**Requirement 1:**
In the query-language thread, which tokens are suggested as replacements for the underscore in aggregation variable names?
**Requirement 2:**
Return the stretch of the query-language thread from "I want to understand" through "use other variables.", copied verbatim.
**Requirement 3:**
Resume the query-language thread, picking up right after its final sentence.

This is a nice idea, especially given all the work people have done recently to make in-language querying nicer (Spark comes to mind).
My only gripe is the 'auto-generated' column names for aggregates. This seems like a recipe for disaster - what if there is already (as there almost certainly will be) named "sum_gross_cost"? The behavior also just seems rather unexpected and implicit. My suggestion would be simple syntax that lets you optionally give a name to a particular aggregate column:
...
filter gross_cost > 0
aggregate by:[title, country] [
average salary,
sum gross_salary,
average gross_cost,
let sum_gc = sum gross_cost,
count,
]
sort sum_gc
While it might seem a little uglier, it seems much more sustainable in the long run. If this is really too gross, I'd advocate some token other than underscore that is reserved for aggregation variables; perhaps `sum@gross_cost` or `sum#gross_cost`.
I'm quite opposed to the idea "from should be first".
I want to understand what exactly the query returns, not the implementation detail of the source of this data (that can later be changed).
Literally first example from page - I have no idea what is being returned:
from employees
filter country = "USA" # Each line transforms the previous result.
let gross_salary = salary + payroll_tax # This _adds_ a column / variable.
let gross_cost = gross_salary + benefits_cost # Variables can use other variables.
filter gross_cost > 0
aggregate by:[title, country] [ # `by` are the columns to group by.
average salary, # These are the calcs to run on the groups.
sum salary,
average gross_salary,
sum gross_salary,
average gross_cost,
sum gross_cost,
count,
]
sort sum_gross_cost # Uses the auto-generated column name.
filter count > 200
take 20
of course, similar things are happening to SQL too, with CTEs becoming more widespread and "real" list of the columns hidden somewhere inside, but it's still parseable
Quick, what is this query about? What's ironic is that I think you have it backwards: the columns are the implementation detail, not the table. The table is the context: you can't change that without having to change everything else. But columns are the last step, the selection after the filters, joins, etc. They can be changed at any time without affecting the logic.
This is... An odd choice. I'd assume I'm not without context looking at a query to know why I would want those columns.
And the auto complete story is backwards. Often I know what columns I want, but I'm not clear what table I need to get them from. Such that, if you make a smarter suggest in the from to only include tables that have the columns, I'd be much happier.
It's query asking for the id, name, and author fields. Very straightforward, I have no idea how this is confusing.
> The table is the context: you can't change that without having to change everything else.
Except even in the provided single-table example this isn't true - you're getting subselected/CTEd results. No functional joins are demonstrated unfortunately.

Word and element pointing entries
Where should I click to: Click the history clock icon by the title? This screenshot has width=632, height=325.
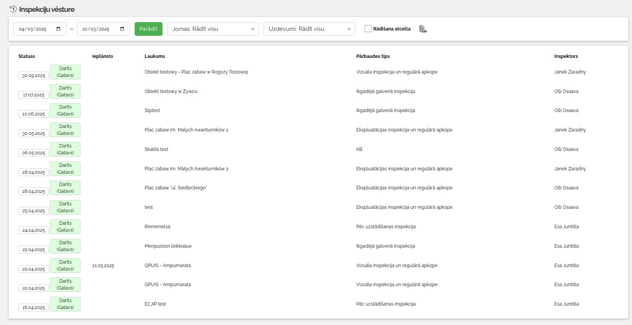13,9
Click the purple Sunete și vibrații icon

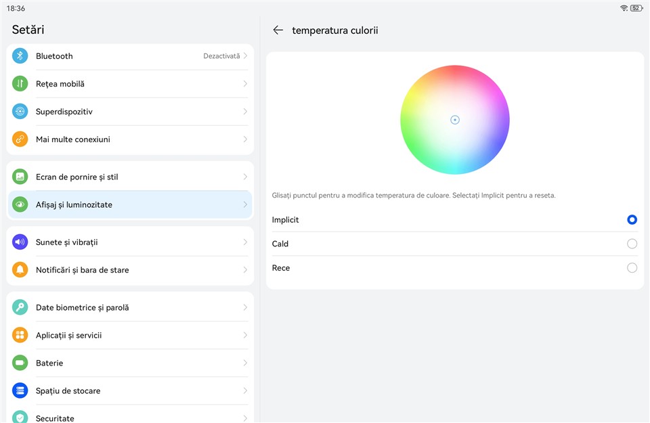point(20,242)
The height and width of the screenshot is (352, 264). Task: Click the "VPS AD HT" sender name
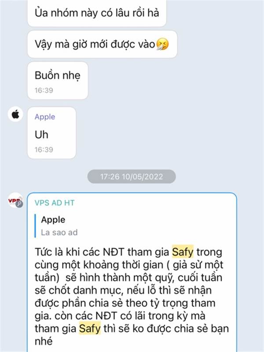click(54, 203)
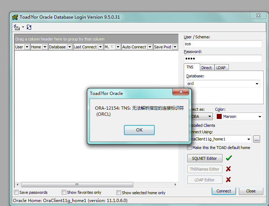Expand the Color Maroon dropdown
This screenshot has height=206, width=269.
click(260, 116)
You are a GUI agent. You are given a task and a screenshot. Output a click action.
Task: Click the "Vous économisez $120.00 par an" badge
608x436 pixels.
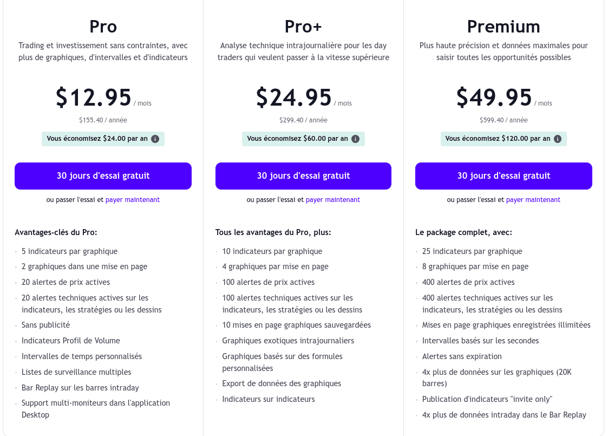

**Written response 1:**
`sum@gross_cost` or `sum#gross_cost`

**Written response 2:**
I want to understand what exactly the query returns, not the implementation detail of the source of this data (that can later be changed).
Literally first example from page - I have no idea what is being returned:
from employees
filter country = "USA" # Each line transforms the previous result.
let gross_salary = salary + payroll_tax # This _adds_ a column / variable.
let gross_cost = gross_salary + benefits_cost # Variables can use other variables.

**Written response 3:**
For example:
from employees
left_join positions [id=employee_id]
...is equivalent to...
SELECT * FROM employees LEFT JOIN positions ON id = employee_id
No data is selected from positions in either example, and it's unclear on why we're joining that table (other than just for the heck of it). It's not a workable example.
The big advantage of "from first" like we have in Kusto KQL (a database we use at Microsoft) is that it provides much better autocomplete (if I write the `from` it can easily autocomplete the projection).
If you want an interesting example of how a query language built for developer experience and autocompletions looks definitely check it out!.
That's interesting because it also explains why I was going to say I do like having from first. When trying to reason about a query, I mentally go through the following:
1. What tables are being pulled from? This speaks to the potential domain of the query.
2. What data is being selected (I can now know what is or isn't being pulled from the aforementioned tables...)
3. What operations, aggregations, groupings, etc. are being performed to work on the pulle data
Of course from vs select ordering is completely arguable, but my thinking process seems to follow that of the auto complete--in other words that my cognitive load of looking at the select statement is lessened when I know from what the columns are being selected.
It also follows (at least to me) the mental process of writing the query. First look at the tables, then decide what columns, then decide what functions to apply.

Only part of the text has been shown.